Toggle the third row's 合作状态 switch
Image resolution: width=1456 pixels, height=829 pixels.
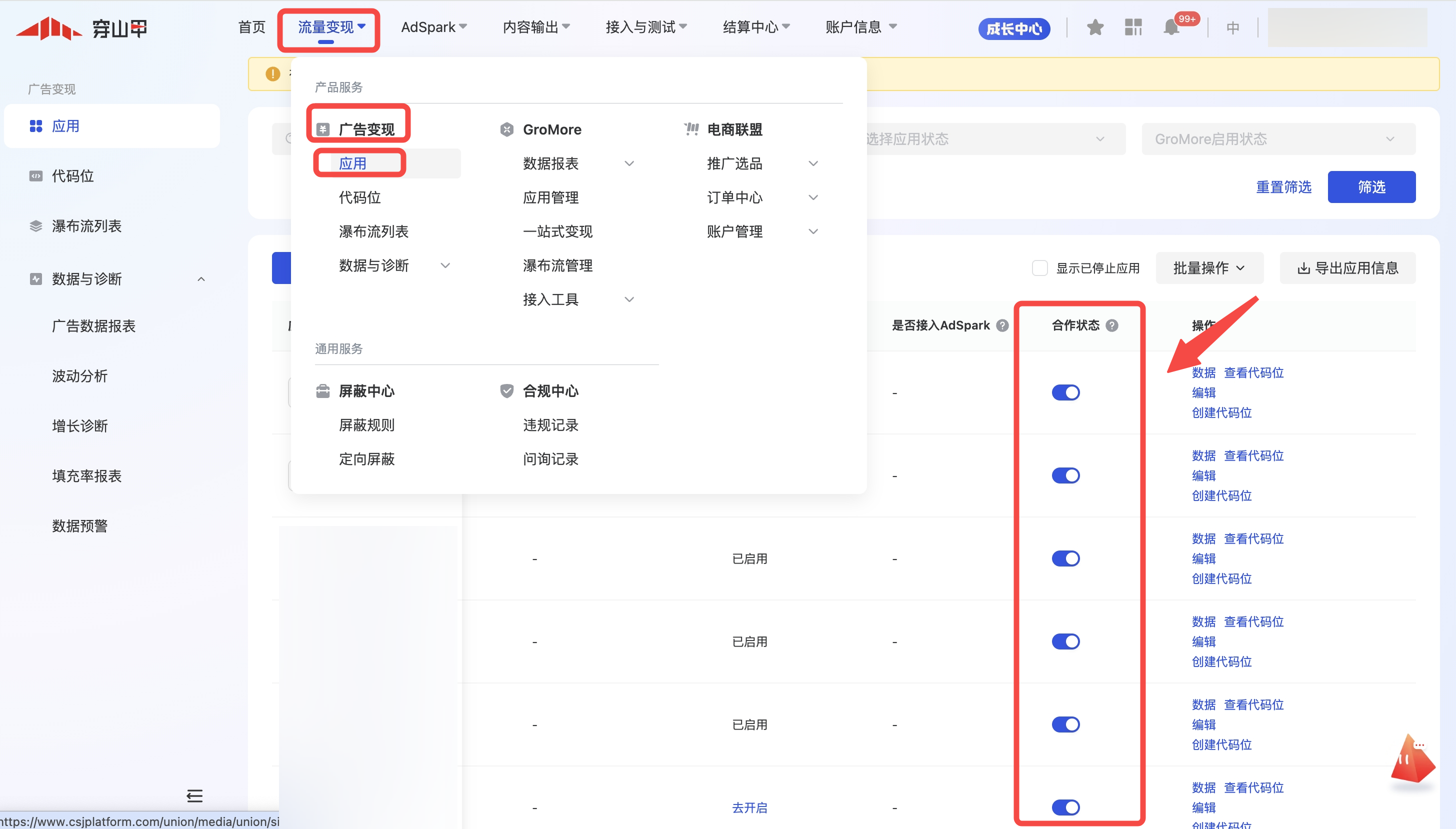[x=1065, y=558]
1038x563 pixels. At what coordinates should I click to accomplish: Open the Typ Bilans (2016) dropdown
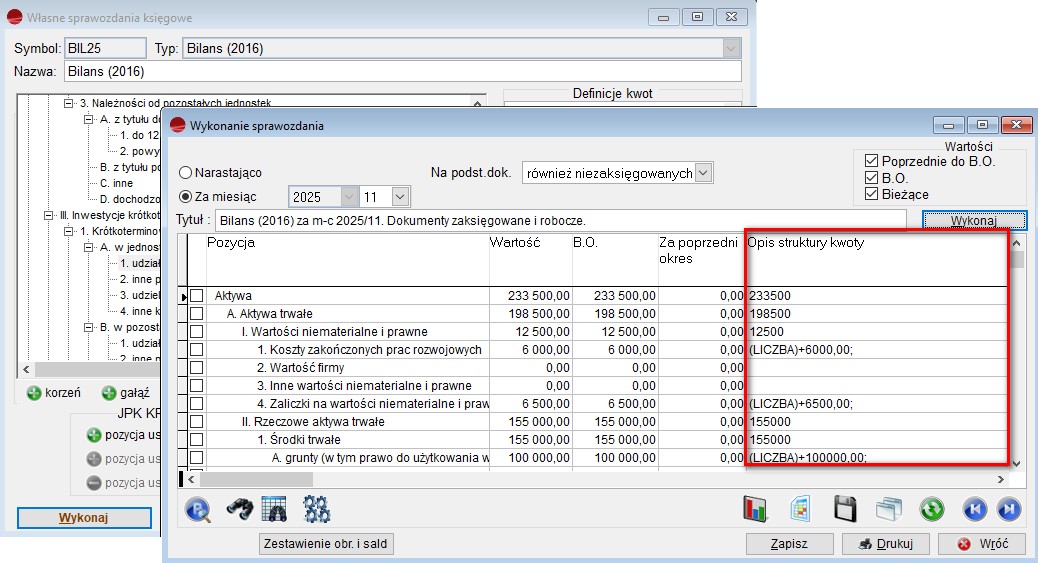(x=732, y=48)
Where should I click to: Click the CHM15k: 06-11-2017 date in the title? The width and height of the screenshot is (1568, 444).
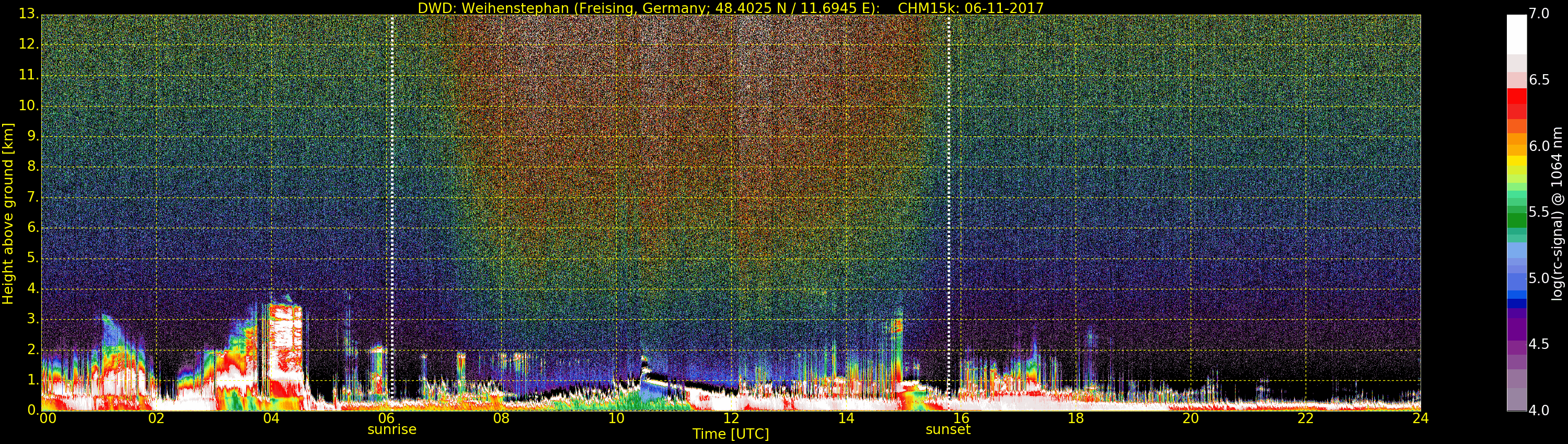(970, 8)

§ **YOUR GOAL**
List every line of the entries above as a numbered list, leaving out blank lines and the pictures.

§ **WRITTEN RESPONSE**
1. Toggle the third row's 合作状态 switch
2. Image resolution: width=1456 pixels, height=829 pixels.
3. [x=1065, y=558]
4. 1038x563 pixels. At what coordinates should I click to accomplish: Open the Typ Bilans (2016) dropdown
5. (x=732, y=48)
6. Where should I click to: Click the CHM15k: 06-11-2017 date in the title? The width and height of the screenshot is (1568, 444).
7. (970, 8)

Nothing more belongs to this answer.